## [EXTRAIT]
..........

Avant les techniques à instruments, il y a l'ensemble des techniques du corps. Je n'exagère pas l'importance de ce genre de travail, travail de taxinomie psycho-sociologique. Mais c'est quelque chose : l'ordre mis dans des idées, là où il n'y en avait aucun. Même à l'intérieur de ce groupement de faits, le principe permettait un classement précis. Cette adaptation constante à un but physique, mécanique, chimique (par exemple quand nous buvons) est poursuivie dans une série d'actes montés, et montés chez l'individu non pas simplement par lui-même, mais par toute son éducation, par toute la société dont il fait partie, à la place qu'il y occupe."
(pp.371-372)
"L'histoire du portage est très importante. L'enfant porté à même la peau de sa mère pendant deux ou trois ans a une tout autre attitude vis-à-vis de sa mère qu'un enfant non porté 1 ; il a un contact avec sa mère tout autre que l'enfant de chez nous. Il s'accroche au cou, à l'épaule, il est à califourchon sur la hanche. C'est une gymnastique remarquable, essentielle pour toute sa vie. Et c'est une autre gymnastique pour la mère que de le porter. Même il semble qu'il y ait ici naissance d'états psychiques disparus de nos enfances. Il y a des contacts de sexes et de peaux, etc." (p.377)
"Il y a les gens à oreillers et les gens sans oreillers. - Il y a les populations qui se mettent très serrées en rond pour dormir, autour d'un feu, ou même sans feu. Il y a des façons primitives de se réchauffer et de chauffer les pieds. Les Fuégiens, qui vivent dans un endroit très froid, ne savent que se chauffer les pieds au moment où ils dorment, n'ayant qu'une seule couverture de peau (guanaco). - Il y a enfin le sommeil debout. Les Masaï peuvent dormir debout. J'ai dormi debout en montagne. J'ai dormi souvent à cheval, même en marche quelquefois : le cheval était plus intelligent que moi. Les vieux historiens des invasions nous représentent Huns et Mongols dormant, à cheval. C'est encore vrai, et leurs cavaliers dormant n'arrêtant pas la marche des chevaux." (pp.378-379)
"La danse enlacée est un produit de la civilisation moderne d'Europe." (p.381)
"Les inventeurs du savon ne sont pas les Anciens, ils ne se savonnaient pas. Ce sont les Gaulois." (p.382)
"Nous nous trouvons partout en présence de montages physio-psycho-sociologiques de séries d'actes. [...]
Un comtiste dirait qu'il n'y a pas d'intervalle entre le social et le biologique. Ce que je peux vous dire, c'est que je vois ici les faits psychologiques comme engrenage et que je ne les vois pas comme causes, sauf dans les moments de création ou de réforme. Les cas d'invention, de positions de principes sont rares. Les cas d'adaptation sont une chose psychologique individuelle. Mais généralement ils sont commandés par l'éducation, et au moins par les circonstances de la vie en commun, du contact." (pp.384-385)

..........

## [DOCUMENTS SOURCES]
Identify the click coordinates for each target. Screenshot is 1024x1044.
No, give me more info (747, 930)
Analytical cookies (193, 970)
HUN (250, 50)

..........

## [CONSIGNES À SUIVRE]
[1] D'après l'extrait sur les techniques du corps, à qui revient l'invention du savon ?
[2] Transcrivez la partie de l'extrait qui s'ouvre sur les mots « Avant les techniques » et se referme sur « (pp.371-372) ».

## [RÉPONSES PAR CONSIGNE]
[1] Aux Gaulois.

[2]
Avant les techniques à instruments, il y a l'ensemble des techniques du corps. Je n'exagère pas l'importance de ce genre de travail, travail de taxinomie psycho-sociologique. Mais c'est quelque chose : l'ordre mis dans des idées, là où il n'y en avait aucun. Même à l'intérieur de ce groupement de faits, le principe permettait un classement précis. Cette adaptation constante à un but physique, mécanique, chimique (par exemple quand nous buvons) est poursuivie dans une série d'actes montés, et montés chez l'individu non pas simplement par lui-même, mais par toute son éducation, par toute la société dont il fait partie, à la place qu'il y occupe."
(pp.371-372)